Work to be completed:
In the article below about Cambodia's bird species, copy word for word the part starting at "After more than" and ending at "a statement said.".

Source extract:
======

News

Book Celebrates Cambodia’s 598 Bird Species

by Lauren Crothers  /  The Cambodian Daily

After more than a decade of surveys and reviews, the most comprehensive reference guide to Cambodia’s birdlife was released Thursday.

“The Birds of Cambodia—An Annotated Checklist,” by ornithologist Frederic Goes, documents 598 distinct species of bird in the country and is “a thorough account, identifying all bird species throughout Cambodia, including those of national conservation concern,” a statement said.

An Indian Roller is seen perched on a branch in a rice field in Bokor National Park in Kampot province. (Rob Overtoom)

An Indian Roller is seen perched on a branch in a rice field in Bokor National Park in Kampot province. (Rob Overtoom)

“Though the global importance of Cambodian bird fauna is widely recognized, the sole review to date was confined to pre-1970s records,” it added.

While the country is a haven for certain vulnerable species, habitat loss and hunting have posed an increasing threat.

According to the book, “the Tonle Sap swamp forest is the global stronghold of the Spot-billed Pelican and Oriental Darter, and its grasslands are the last chance of survival for the Bengal Florican.”

The latter is expected to become nationally extinct by 2021 if the loss of grassland habitats continues. Other endangered species in Cambodia include the River Tern and Nicobar Pigeon, while “the status of the Milky Stork is also worrying.”

The nation plays host to 57 species of globally threatened and near-threatened birds.

“Cambodia has unparalleled regional significance and high global importance for bird conservation,” the book says, attributing this in part to “large tracts of land” that went undisturbed following years of war in the country.

======

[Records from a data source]
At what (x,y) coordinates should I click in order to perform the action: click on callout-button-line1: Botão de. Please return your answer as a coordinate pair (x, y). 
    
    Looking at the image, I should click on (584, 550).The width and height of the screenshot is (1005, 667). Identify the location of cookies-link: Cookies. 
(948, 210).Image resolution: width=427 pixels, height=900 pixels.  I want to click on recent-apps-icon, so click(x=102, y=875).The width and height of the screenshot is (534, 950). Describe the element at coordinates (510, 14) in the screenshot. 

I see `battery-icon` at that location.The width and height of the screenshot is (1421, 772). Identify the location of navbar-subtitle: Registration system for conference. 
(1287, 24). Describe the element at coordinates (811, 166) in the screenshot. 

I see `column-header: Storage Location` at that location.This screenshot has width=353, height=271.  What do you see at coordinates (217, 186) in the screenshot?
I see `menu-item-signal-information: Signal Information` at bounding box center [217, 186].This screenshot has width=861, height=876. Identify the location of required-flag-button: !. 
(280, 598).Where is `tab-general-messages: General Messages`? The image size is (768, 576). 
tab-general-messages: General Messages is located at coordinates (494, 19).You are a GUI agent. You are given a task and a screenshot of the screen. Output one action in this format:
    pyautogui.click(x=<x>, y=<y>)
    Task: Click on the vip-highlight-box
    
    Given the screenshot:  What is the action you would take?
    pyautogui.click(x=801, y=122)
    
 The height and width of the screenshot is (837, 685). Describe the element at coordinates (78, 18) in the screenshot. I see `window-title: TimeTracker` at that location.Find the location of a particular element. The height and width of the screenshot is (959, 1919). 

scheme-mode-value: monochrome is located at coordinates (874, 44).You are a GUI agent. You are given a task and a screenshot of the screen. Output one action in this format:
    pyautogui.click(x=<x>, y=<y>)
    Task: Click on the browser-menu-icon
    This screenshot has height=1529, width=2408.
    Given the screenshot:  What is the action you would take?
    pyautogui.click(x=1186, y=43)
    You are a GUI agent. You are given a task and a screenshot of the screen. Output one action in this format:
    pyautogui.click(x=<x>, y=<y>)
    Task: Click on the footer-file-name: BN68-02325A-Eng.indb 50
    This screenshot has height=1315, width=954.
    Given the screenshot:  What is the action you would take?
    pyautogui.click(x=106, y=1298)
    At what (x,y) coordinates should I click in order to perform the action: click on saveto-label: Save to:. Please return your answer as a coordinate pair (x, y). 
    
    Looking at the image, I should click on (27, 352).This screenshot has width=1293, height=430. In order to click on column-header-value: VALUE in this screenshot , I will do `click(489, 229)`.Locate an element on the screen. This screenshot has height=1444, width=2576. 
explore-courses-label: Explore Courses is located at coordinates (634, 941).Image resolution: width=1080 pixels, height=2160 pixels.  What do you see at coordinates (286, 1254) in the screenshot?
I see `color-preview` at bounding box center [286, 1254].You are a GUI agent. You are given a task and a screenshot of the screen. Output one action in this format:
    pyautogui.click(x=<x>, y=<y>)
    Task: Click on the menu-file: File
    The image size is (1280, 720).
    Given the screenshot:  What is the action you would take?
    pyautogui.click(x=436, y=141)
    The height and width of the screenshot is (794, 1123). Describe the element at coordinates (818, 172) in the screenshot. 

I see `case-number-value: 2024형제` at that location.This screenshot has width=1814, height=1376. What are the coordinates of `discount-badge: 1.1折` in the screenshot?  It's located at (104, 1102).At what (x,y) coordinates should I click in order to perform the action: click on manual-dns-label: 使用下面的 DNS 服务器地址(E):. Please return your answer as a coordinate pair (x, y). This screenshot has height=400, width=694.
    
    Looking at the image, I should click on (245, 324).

======

Exercise solution:
After more than a decade of surveys and reviews, the most comprehensive reference guide to Cambodia’s birdlife was released Thursday.

“The Birds of Cambodia—An Annotated Checklist,” by ornithologist Frederic Goes, documents 598 distinct species of bird in the country and is “a thorough account, identifying all bird species throughout Cambodia, including those of national conservation concern,” a statement said.